==== Process Control System ====
The Process Control System is a suite of database tables and small programs to
manipulate entries in the tables. See
[[SCSN>postproc:process_control_system|SCSN PCS documentation]] for
details about the tables and programs.
For the NCSS, the PCS is currently running on ucbpp.geo.berkeley.edu and
mnlodb1.wr.usgs.gov. By
running PCS on machines on either side of the Bay, some level of reliability
is added. However, careful configuration of these systems is required to
ensure that work is not duplicated where duplication would be detrimental. For
example, it would be desirable to make images for the [[postproc:drp|Duty Review Page]]
on two system to feed independent web servers. But the fpfit program should be run
only on one system to avoid duplicate results in the database.

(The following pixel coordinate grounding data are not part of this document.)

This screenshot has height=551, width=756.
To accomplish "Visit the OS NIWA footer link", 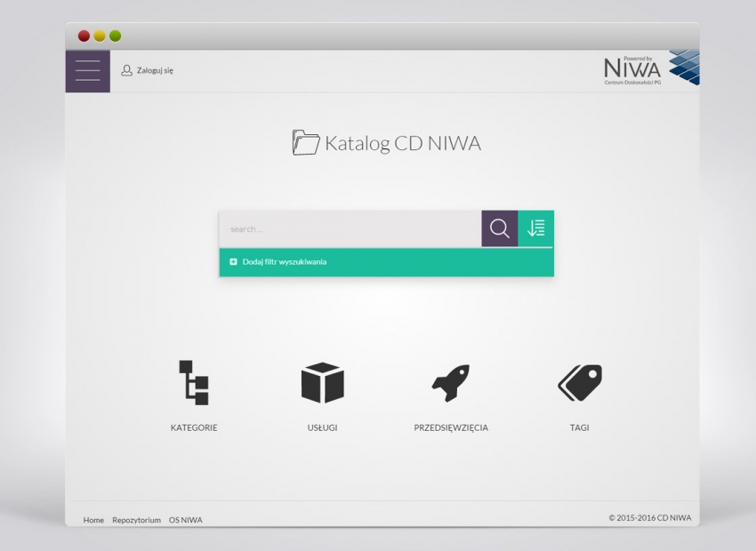I will coord(186,520).
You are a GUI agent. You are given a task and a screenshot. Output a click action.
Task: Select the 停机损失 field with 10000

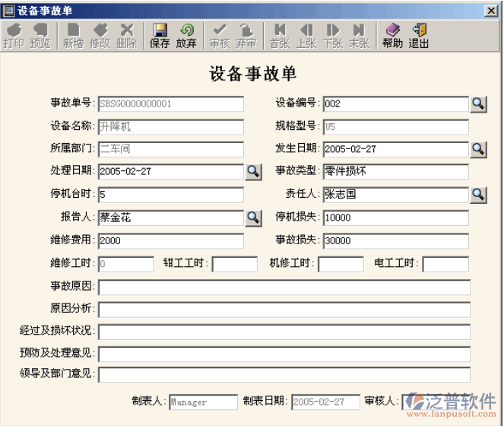coord(395,218)
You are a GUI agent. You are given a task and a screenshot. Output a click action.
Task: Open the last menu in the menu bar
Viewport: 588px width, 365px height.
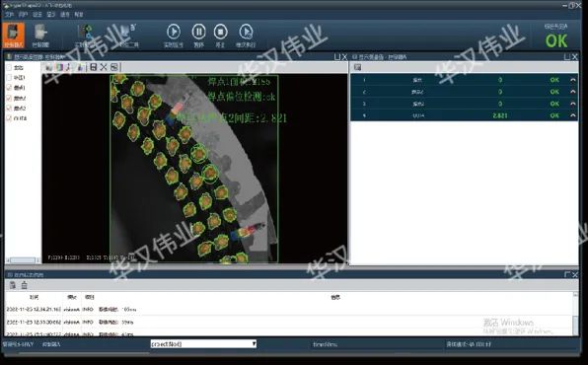(x=79, y=15)
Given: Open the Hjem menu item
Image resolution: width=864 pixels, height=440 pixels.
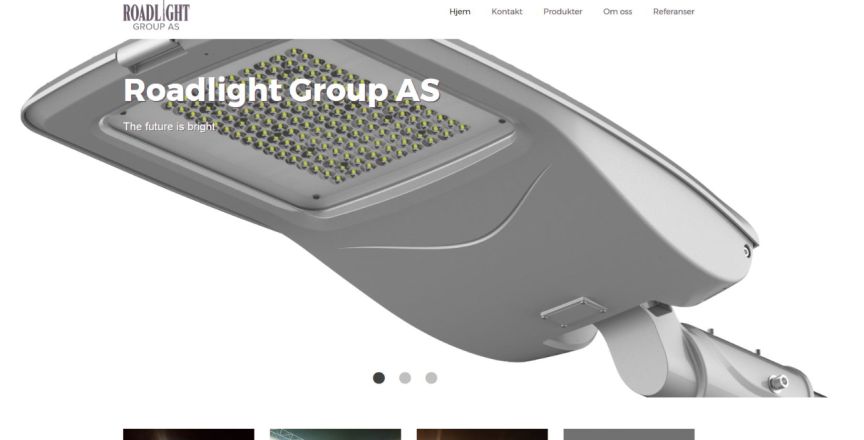Looking at the screenshot, I should (x=460, y=12).
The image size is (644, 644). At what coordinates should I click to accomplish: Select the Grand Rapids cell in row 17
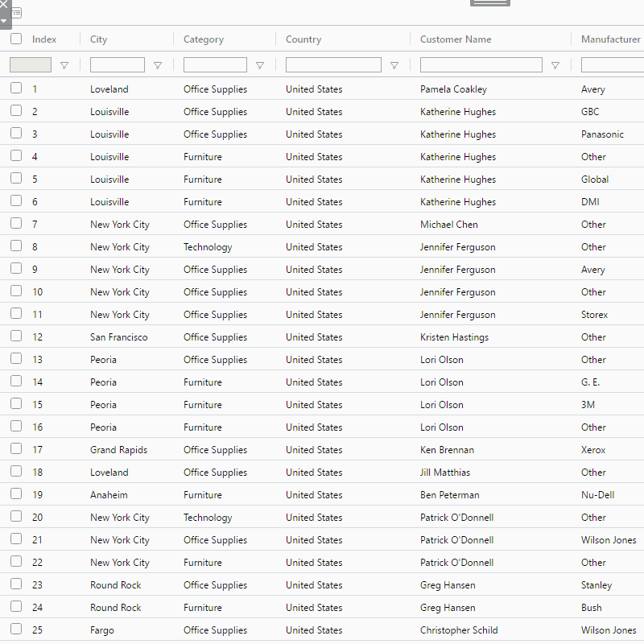pyautogui.click(x=118, y=450)
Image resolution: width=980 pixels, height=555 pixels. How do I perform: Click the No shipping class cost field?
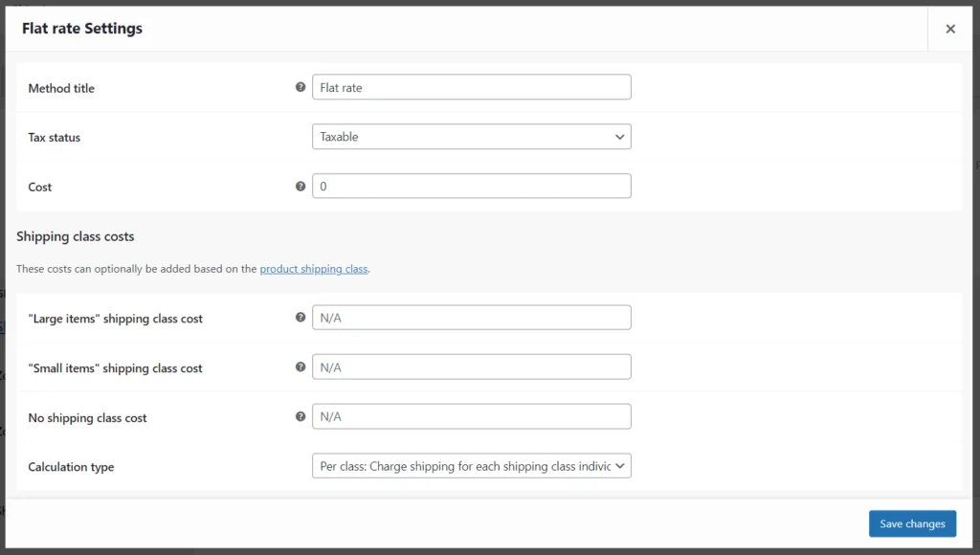[471, 416]
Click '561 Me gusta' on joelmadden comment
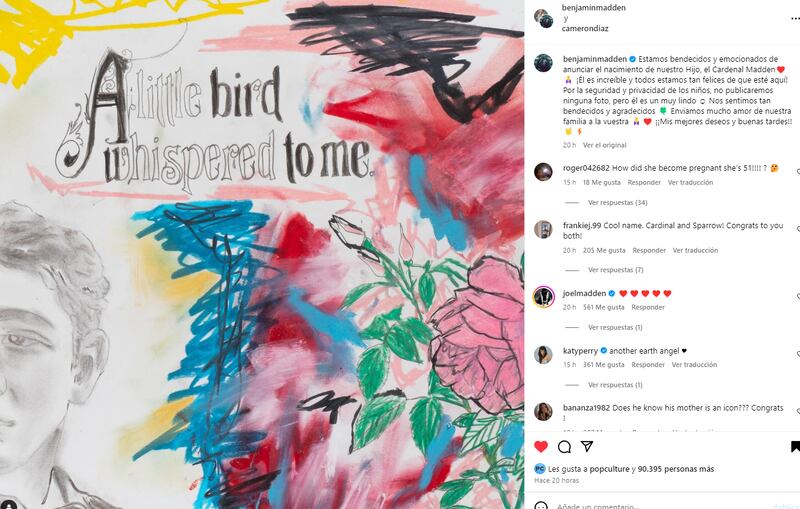 coord(604,307)
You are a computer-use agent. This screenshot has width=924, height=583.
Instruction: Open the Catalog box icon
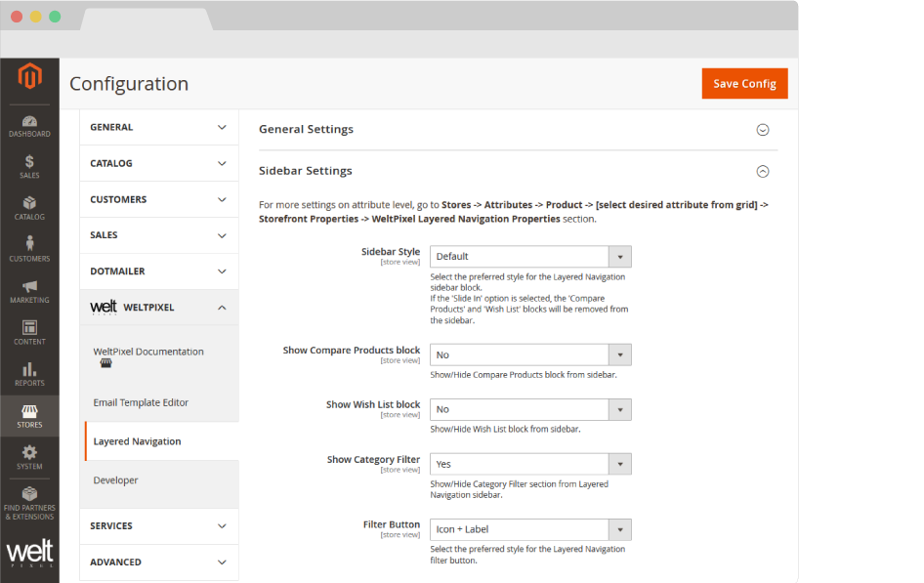(29, 208)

=== NCSS Transition Definitions ===
The heart of the process control system is the pcs_transition database
table. This table defines the actions or **states** that an event goes through
as it traverses the PCS system.
Events are entered or "posted" into the system by several different
programs. When an event enters the PCS system, it will be posted with at least
a "group", "table", "state" and "rank". The group, table, and state define a
step in the processing chain. The rank is used to assign priority when
multiple events are ready for processing at the same time. NCSS is not making
use of rank differentiation at this time; all rank values are set to 100.
If an event is posted to PCS with a positive result value, the PCS system
(database stored procedures) will immediately transition to the one or more
new steps that are defined in the pcs_transition table. This is what happens
with the **autoposter** enters new events into PCS. Other applications that
enter events into PCS post them with a NULL result value. Because the result
value is absent, it is left to a PCS client program to take some action on
these events and apply a result value into PCS. Only then can the event
transition to new states. Jiggle is the prime offender here, posting into the
**FINALIZE** or **DELETED** states with no result value. The client programs
**pcsFinalizeCont** and **pcsCancelCont** serve only to apply a result value
to events in FINALIZE and DELETED states, respectively.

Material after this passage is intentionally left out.